Innocent in Chicago Volume One
When a child of eleven, Cynthia Gordon was perfectly content to live on the farm in Iowa where she had been born and raised. Her father, a burly, blond, third generation American of Scandinavian descent, grew mostly corn and pigs, but Johnny, her fifteen year old brother, who wanted to stay on the land, was interested in raising cattle. He already had a young milk cow which he had raised from a calf and was thinking of breeding her with a neighbor's bull.
One morning early that autumn, as the pumpkins were glowing yellow and plump on the vines, and her mother's kitchen was permeated with the heady smell of spices and pickling, and the fresh tart odor of baked apple pies was floating through the window to where she was sitting on the back porch with Pal, their thick coated German Shepherd dog, she heard her father and Johnny talking in the kitchen about his cow.
"Jersey seems to be in heat now, Johnny," her father said. "If you still want to breed her, now's the time to do it. I've talked with Chris about it and he says to bring her over anytime. He's got a fine bull and it should be a dandy calf."
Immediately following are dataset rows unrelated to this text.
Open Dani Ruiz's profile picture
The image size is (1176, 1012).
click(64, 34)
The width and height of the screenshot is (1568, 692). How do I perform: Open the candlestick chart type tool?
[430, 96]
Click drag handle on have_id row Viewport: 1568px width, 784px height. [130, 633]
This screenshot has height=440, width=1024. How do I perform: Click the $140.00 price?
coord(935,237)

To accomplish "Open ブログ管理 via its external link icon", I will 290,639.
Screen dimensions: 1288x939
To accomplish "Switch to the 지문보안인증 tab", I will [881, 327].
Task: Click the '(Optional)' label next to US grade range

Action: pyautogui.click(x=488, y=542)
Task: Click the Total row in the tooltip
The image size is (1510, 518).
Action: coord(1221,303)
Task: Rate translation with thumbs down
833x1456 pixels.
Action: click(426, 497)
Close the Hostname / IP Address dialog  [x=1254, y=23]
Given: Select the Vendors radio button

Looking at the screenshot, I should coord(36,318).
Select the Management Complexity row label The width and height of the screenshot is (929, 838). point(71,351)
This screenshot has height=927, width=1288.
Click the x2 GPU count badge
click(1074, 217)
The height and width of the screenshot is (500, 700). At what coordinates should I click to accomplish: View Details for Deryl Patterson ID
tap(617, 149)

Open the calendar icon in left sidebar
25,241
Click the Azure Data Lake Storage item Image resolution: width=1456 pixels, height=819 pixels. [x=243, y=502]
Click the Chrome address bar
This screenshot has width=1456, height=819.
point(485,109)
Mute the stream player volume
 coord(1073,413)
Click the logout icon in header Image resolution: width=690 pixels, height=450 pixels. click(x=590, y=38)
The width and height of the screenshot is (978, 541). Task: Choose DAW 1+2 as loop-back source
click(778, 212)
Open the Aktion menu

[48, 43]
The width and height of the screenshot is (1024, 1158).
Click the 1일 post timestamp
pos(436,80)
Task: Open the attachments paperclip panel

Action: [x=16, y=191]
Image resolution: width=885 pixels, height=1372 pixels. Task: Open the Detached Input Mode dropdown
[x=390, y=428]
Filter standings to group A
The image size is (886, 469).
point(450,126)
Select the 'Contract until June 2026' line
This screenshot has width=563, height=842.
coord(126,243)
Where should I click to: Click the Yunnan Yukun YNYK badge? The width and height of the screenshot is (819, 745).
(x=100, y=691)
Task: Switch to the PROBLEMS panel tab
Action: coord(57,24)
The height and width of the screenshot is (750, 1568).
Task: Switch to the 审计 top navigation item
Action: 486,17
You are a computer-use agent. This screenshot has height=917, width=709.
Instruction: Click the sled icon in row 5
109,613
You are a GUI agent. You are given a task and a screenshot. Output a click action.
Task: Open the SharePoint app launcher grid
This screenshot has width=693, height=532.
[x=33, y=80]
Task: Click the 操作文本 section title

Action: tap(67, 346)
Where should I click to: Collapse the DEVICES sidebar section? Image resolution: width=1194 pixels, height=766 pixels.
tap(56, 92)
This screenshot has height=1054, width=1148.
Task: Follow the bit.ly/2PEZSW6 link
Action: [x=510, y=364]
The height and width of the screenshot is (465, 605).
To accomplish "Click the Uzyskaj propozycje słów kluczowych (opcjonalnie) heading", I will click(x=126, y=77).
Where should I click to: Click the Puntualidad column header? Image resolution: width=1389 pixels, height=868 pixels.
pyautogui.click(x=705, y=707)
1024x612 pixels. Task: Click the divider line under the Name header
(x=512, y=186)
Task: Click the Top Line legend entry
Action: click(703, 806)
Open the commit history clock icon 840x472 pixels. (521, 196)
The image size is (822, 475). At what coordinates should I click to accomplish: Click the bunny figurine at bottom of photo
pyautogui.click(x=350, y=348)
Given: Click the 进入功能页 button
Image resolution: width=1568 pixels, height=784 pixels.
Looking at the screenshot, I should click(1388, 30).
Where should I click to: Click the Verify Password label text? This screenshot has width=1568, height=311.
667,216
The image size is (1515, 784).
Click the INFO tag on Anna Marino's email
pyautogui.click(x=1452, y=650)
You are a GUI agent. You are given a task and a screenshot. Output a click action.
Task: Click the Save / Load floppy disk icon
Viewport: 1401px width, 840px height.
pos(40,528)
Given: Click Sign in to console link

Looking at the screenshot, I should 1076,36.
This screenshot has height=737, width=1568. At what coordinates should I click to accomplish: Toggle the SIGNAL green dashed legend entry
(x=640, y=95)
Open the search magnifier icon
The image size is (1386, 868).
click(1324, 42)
"Gee, Dad, that's swell. When can we do it?"
"Tomorrow's okay with Chris. But remember, the entire responsibility of bringing this calf up is yours. No saying you're tired of taking care of it and Jersey after it's here."
"Gosh, Dad, you know I won't do that. I'm all set to grow her up and win me a couple of prizes at the fair."
"Okay, boy, we'll go over tomorrow after lunch, then."
Cynthia slipped off the porch so her parents wouldn't know she had heard and walked down to the barn to look at Jersey. She had noticed that previously she had not only been kept away from the pens and barns at breeding times, but that any discussion concerning them between her parents, or between her father and other farmers, had always ceased when she approached. Thus, the only things she associated with the word "breading" were the sound of the bull's bellowing cries echoing over the green hills and a feeling that it must be something "not nice".
But lately she had been disturbed by vague warm sensations in her own body, centered deep in her belly, which had made her restless and irritable, and she had begun to speculate about her own sex organs as well as those of animals. She resolved she would sneak over to Chris' farm tomorrow and see what happened that was so forbidden.
The next day was a golden autumn day with the smell of an early winter in the air. From a deep blue sky the sun turned the leaves to a shimmering fire of reds and golds. Along the road the sumac was glowing purples and deep reds, and by the farmhouse the late blooming flowers were showing their last blossoms.